**TAREA ASIGNADA A:**
En el artículo sobre las mujeres islámicas, ¿quiénes tirotearon a Malala Yousufzai?
**TAREA ASIGNADA B:**
Reproduce, por favor, el pasaje del artículo sobre las mujeres islámicas que se abre con las palabras "La cara revolución" y se cierra con "debe ser exportable.".

**FRAGMENTO SELECCIONADO:**
La cara revolución de las mujeres islámicas

Carme Ferré

Malala Yousufzai, la niña pakistaní tiroteada por los talibanes, se debate entre la vida y la muerte. Esa imagen de la joven bloguera que reivindicaba la educación para las niñas da muestra de lo que aún puede costar la revolución contra el machismo en el mundo islámico. Occidente no se escapa de esta lucha, pero se ha ganado un valor público de igualdad entre sexos que debe ser exportable.

Que Pakistán pueda ser cuna de una joven mártir no es de extrañar, el país que alojó a Bin Laden y que alimenta a parte del islamismo radical mundial. Pero esta tendencia cada semana genera noticias para el escándalo de muchos y las ganas de luchar de otros. Hace unos días era la de la chica tunecina violada por unos policías que ha acabado, ella misma, en el banquillo de los acusados. Cada cierto tiempo llegan a nuestros correos peticiones de firmas contra las lapidaciones de mujeres en países islámicos africanos y asiáticos.

**INFORMACIÓN MOSTRADA:**

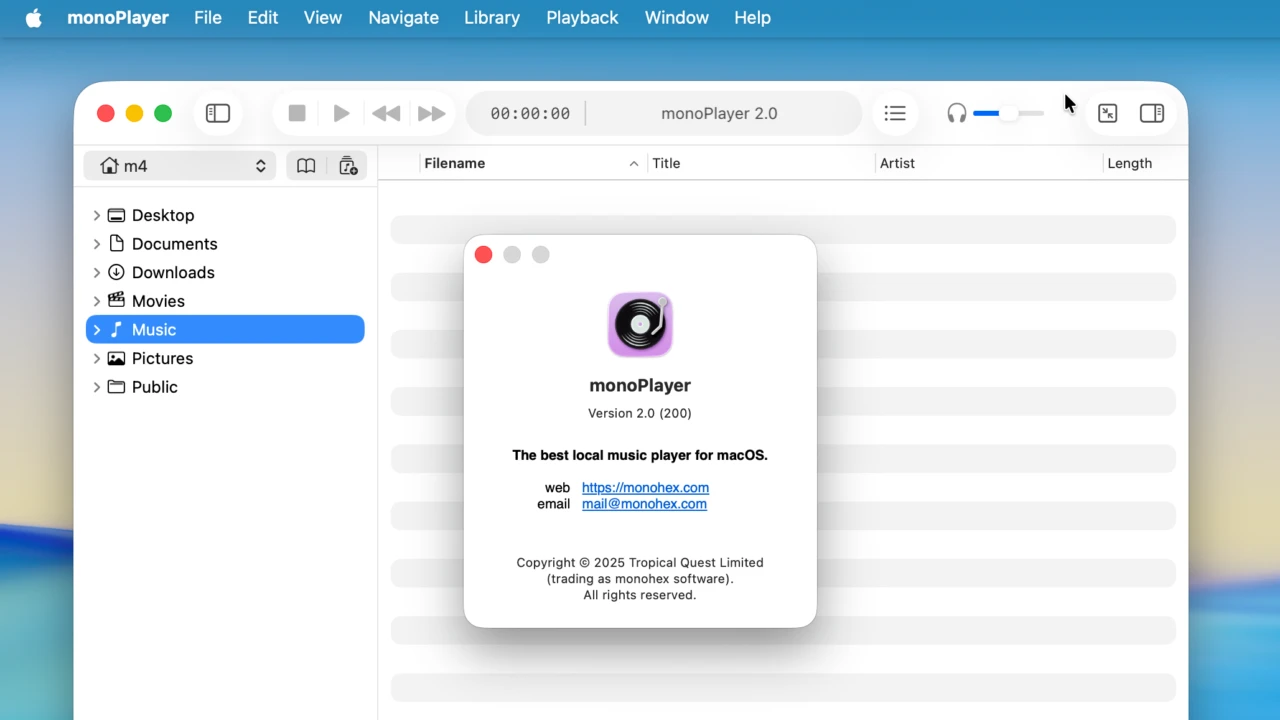Image resolution: width=1280 pixels, height=720 pixels.
Task: Toggle the right inspector panel
Action: coord(1152,113)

**RESPUESTA DEL EJERCICIO A:**
Los talibanes.

**RESPUESTA DEL EJERCICIO B:**
La cara revolución de las mujeres islámicas

Carme Ferré

Malala Yousufzai, la niña pakistaní tiroteada por los talibanes, se debate entre la vida y la muerte. Esa imagen de la joven bloguera que reivindicaba la educación para las niñas da muestra de lo que aún puede costar la revolución contra el machismo en el mundo islámico. Occidente no se escapa de esta lucha, pero se ha ganado un valor público de igualdad entre sexos que debe ser exportable.